Não quero ver a cena

04 setembro 2015


   Ontem a cena me gerou muitas reações. Primeiro eu não queria ver, olhava de canto de olho. Quando alguém compartilhava a tal cena eu corria a tela pra não ver. A cena em si não era tão chocante a primeira vista, mas o conteúdo que ela trazia não me fazia aceitar a sua existência. Eu confesso que até agora não tive coragem de ler nada, não vi os noticiários na televisão, não li nenhuma reportagem sobre o assunto. Não quero saber mais daquilo que já estou careca de saber. Não quero me reconhecer nesse mundo que vivo e não quero me reconhecer nas atitudes que os seres humanos, iguais a mim, são capazes para satisfazer suas próprias vontades e impor aquilo que acreditam ser verdades.
     É disso que estamos tratando, não se enganem! Isso não é um fato distante. Não tem nada a ver com o que os outros fazem. Não está lá na longínqua Síria. Não é culpa de uma religião. Não é responsabilidade de um punhado de malucos. Isso tem a ver comigo e contigo. Isso é diretamente relacionado ao nosso comportamento cotidiano, esse comportamento que nos coloca de frente com o nosso próprio umbigo, que me faz imaginar que o mundo se resume a mim mesmo e as possibilidades acerca do meu “sucesso”, daquilo que eu posso ter, dos prazeres que eu possa experimentar, do tanto dinheiro que eu possa gastar comigo mesmo e com meus desejos.

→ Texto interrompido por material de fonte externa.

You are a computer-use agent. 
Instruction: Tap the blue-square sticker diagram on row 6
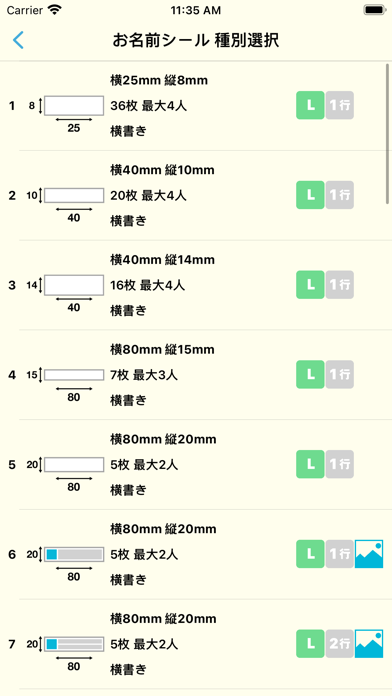65,563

Eu e você somos os criadores desse mundo violento, sim! Nós somos diretamente responsáveis pela falta de compromisso com o outro, com a falta de sensibilidade com a vida, com nosso vizinho, com aquele que dorme em um pedaço de papelão embaixo de algum viaduto (é um marginal, vagabundo, dizemos nós). Somos nós que ensinamos as nossas crianças a querer TER coisas e esquecemos de ensina-las a querer SER. Somos nós que preferimos odiar aquele que pensa de forma diferente da nossa ao invés de tentar compreendê-lo e até aprender com seus argumentos e quem sabe tentar nos fazer entender com argumentos e não com xingamentos ou ironias, ou julgamentos. Somos nós que daqui há dois ou três dias vamos mudar de assunto, pois aquela imagem não vai mais aparecer na timeline e passaremos a discutir sobre a rodada do campeonato de futebol, decidir quem é ladrão e quem é santo na política, dar um “migué” no trânsito pra chegar mais rápido que os outros, não dar nota pra sonegar imposto e depois sair num domingo de camiseta da CBF pra protestar contra a corrupção (dos outros), enfim, seguir a vida.
     Não quero ver a cena, não porque não aguento ver a criança morta na beira da praia. Não quero ver a cena porque não suportaria me enxergar nela, assistindo de braços cruzados como tenho feito. Eu sou responsável por mudar o mundo, sim! Não significa que eu tenho que pegar um avião e ir pra Síria, não é isso, mas eu posso (sem muito esforço) mudar a minha atitude frente à vida e aos meus semelhantes, mudar o meu mundo, a minha casa, eu mesmo, a minha forma de agir no mundo, a minha forma de viver.

     Que Deus receba aquele menino em seus braços e ofereça a ele o afeto que nós não fomos capazes lhe dar.